Ce regard lucide de l’auteure sur un univers féminin trop peu décrypté me rappelle aussi que c’est à ces serveuses que je me présente dans ce que j’ai de plus vrai, qu’en plus de leur bienveillance, elles appellent cette vérité salvatrice qui me change de mon souci de bien faire/être/paraître/parler lié à mes milieux professionnels régis par un désir de reconnaissance et d’élection qui fini par peser à la longue, alors que même en dormant, j’ai l’impression de devoir performer. Surtout ne pas ronfler.
Quelles soient dans ce dévouement dépourvu de jugement à l’endroit de leur clientèle dont elles finissent par connaître les habitudes et petites névroses sans rouler des yeux me rassure dans ce nouvel univers pandémique auquel je ne m’habitue pas encore.
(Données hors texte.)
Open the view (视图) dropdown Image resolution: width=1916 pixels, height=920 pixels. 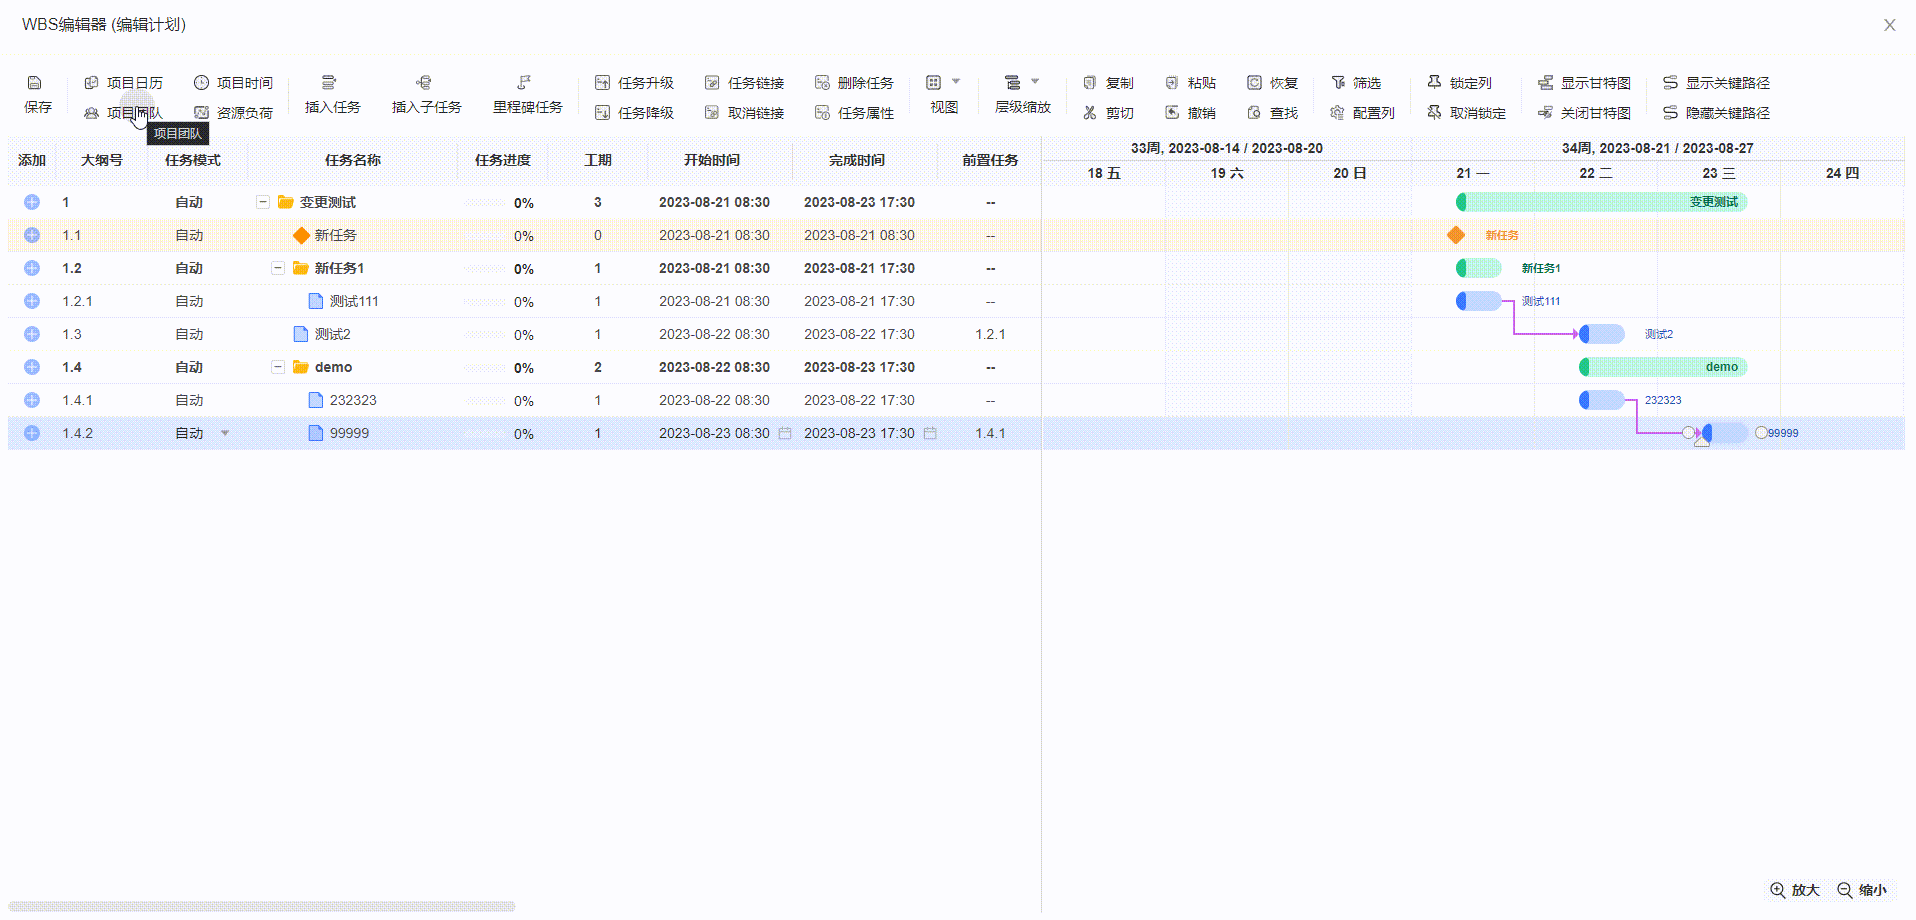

Ça peut paraître étrange, mais pour mon équilibre mental, j’ai besoin d’elles, de ce qu’elles symbolisent en matière de continuité, de force tranquille, de poursuite du monde.
Dans le présent numéro estival de la revue Spirale, consacré aux héroïnes et qui aspire à proposer d’autres figures à couronner de ce titre – que les célébrités auxquelles on pense d’emblée -, l’autrice et poète Chloé Savoie-Bernard, qui assure la direction de ce dossier spécial, pose une question qui complète ma réflexion sur ces serveuses qui veillent sans faire d’éclats, sans chercher à redorer un blason ou à devenir de nouvelles icônes du féminisme en affichant leurs exploits rebelles contre le patriarcat sur les réseaux sociaux: «Si l’on déplace les centres qui sont les nôtres, si l’on choisit d’autres axes, quelles héroïnes surgiront?»
Jane et Dora.
«Oui, Jane, je vais le prendre le doggy bag de gâteau forêt-noire pour que ma fille puisse y goûter aussi. Merci de penser à tout.»